Artists such as Caravaggio, Raphael and Goya have informed your practice. In what ways does the theatricality of these old masters resonate in your work, and how do you re interpret it through a contemporary lens?
Encountering Goya’s Black Paintings at the Prado was a formative experience. In his work, reality feels blurred and destabilized, yet utterly alive. What struck me most was the raw urgency of his brushwork — a visceral surrender to the medium, as if he were channeling something beyond himself. That depth of presence is something I strive for in my own practice.
With Caravaggio, it was the way darkness functioned not just as background but as atmosphere — carrying weight, presence, even drama. From Raphael, I’ve always been captivated by the way movement breathes through the folds of fabric.
I don’t seek to directly reinterpret these reference points, but they inform the cadence of my process, surfacing organically as I work.
You have expressed a desire to create something new and unexpected in each piece. How do you cultivate this sense of discovery while remaining grounded in a coherent visual identity?

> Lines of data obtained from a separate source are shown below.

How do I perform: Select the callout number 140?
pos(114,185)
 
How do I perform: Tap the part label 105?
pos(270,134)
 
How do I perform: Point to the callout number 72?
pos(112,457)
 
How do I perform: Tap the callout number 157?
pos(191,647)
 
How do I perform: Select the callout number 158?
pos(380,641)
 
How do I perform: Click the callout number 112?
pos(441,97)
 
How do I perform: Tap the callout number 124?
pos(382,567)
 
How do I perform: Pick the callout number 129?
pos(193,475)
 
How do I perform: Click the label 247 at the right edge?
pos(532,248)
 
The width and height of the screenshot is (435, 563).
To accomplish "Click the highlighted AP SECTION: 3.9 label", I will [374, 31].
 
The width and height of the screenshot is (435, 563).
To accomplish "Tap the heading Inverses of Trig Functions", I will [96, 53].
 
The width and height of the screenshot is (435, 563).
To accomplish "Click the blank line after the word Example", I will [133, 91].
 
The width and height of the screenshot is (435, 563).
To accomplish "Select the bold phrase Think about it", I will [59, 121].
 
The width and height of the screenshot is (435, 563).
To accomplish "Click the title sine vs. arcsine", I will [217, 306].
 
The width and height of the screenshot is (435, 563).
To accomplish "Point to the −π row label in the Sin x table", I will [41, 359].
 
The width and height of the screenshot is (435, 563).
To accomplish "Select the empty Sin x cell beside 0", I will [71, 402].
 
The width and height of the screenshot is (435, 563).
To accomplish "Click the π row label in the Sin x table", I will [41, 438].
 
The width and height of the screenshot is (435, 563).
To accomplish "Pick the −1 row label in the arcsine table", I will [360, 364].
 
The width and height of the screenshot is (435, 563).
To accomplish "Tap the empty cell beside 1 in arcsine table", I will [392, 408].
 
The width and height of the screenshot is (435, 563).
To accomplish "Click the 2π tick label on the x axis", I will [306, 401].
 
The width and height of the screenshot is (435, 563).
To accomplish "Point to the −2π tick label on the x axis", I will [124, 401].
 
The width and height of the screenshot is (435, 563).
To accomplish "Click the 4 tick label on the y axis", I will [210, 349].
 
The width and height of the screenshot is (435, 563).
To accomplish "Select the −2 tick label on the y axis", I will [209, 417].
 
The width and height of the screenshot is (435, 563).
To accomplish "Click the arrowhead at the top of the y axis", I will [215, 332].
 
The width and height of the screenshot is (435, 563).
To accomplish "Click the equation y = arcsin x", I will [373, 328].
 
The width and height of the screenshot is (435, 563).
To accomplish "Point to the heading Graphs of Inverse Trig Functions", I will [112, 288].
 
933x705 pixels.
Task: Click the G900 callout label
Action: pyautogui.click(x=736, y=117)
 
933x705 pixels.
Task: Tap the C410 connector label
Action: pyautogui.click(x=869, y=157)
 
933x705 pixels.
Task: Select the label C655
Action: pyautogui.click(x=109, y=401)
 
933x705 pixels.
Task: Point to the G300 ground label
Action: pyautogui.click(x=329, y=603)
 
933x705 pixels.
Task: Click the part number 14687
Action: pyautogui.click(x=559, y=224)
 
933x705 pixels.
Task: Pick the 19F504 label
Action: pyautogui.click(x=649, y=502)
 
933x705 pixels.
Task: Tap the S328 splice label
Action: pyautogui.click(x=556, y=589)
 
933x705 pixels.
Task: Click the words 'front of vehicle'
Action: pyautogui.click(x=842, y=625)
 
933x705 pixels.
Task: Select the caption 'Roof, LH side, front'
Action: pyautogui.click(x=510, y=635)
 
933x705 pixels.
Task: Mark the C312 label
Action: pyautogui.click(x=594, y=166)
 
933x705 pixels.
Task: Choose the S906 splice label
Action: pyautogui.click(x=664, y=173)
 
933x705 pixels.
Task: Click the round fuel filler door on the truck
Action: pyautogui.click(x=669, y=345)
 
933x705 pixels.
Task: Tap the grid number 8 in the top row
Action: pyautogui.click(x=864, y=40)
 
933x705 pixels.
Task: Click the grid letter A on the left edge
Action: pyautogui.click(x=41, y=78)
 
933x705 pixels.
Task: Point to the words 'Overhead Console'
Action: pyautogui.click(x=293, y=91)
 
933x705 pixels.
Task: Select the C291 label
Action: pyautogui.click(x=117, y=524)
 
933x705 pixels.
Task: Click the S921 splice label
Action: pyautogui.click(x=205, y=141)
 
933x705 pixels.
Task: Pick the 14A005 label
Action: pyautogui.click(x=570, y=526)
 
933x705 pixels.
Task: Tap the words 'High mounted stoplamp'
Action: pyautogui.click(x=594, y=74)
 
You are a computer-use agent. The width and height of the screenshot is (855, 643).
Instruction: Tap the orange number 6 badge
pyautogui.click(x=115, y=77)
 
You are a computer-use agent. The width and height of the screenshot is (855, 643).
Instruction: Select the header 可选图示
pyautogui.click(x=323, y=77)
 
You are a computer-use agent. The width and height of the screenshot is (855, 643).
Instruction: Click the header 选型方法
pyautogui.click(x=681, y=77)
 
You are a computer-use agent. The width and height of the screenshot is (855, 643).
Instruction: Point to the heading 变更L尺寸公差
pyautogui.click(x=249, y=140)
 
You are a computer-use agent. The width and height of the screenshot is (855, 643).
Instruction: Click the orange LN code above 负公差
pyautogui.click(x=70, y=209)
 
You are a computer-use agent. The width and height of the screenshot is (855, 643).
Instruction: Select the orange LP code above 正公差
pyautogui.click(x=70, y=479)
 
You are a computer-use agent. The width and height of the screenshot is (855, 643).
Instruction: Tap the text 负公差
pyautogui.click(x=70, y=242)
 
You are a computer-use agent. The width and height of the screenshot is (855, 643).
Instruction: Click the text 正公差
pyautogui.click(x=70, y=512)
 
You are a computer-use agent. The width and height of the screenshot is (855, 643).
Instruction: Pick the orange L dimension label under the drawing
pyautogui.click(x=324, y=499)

While there is a thread that links my paintings, it’s not something I consciously impose. It arises naturally from core interests that have shaped my practice over many years — namely, bodily rhythm and gestural flow.
Painting is limitless and expansive in its nature. I see my paintings as their own living, breathing life force. For that vitality to emerge, each painting must undergo a process — one that can’t be repeated. I couldn’t recreate the same image twice, even if I tried.
The scale of your paintings creates an immersive, almost overwhelming experience. What role does scale play in your effort to alter the viewer’s perception or emotional state?
I still remember seeing Lee Krasner’s The Eye is in the First Circle at the Royal Academy during my first year at the Slade. The sheer physicality of the brushwork left a deep impression — it revealed how large-scale painting, when done with conviction, can be profoundly affecting. That experience has stayed with me.
For me, the beauty of painting lies in its ability to express the unsayable. When this quality is amplified by scale, the result can feel almost otherworldly — something that shifts perception and unsettles the boundaries of language. Words often feel too narrow for what painting can hold. At its best, large-scale painting doesn’t just surround us; it challenges us with its vast, unbounded complexity.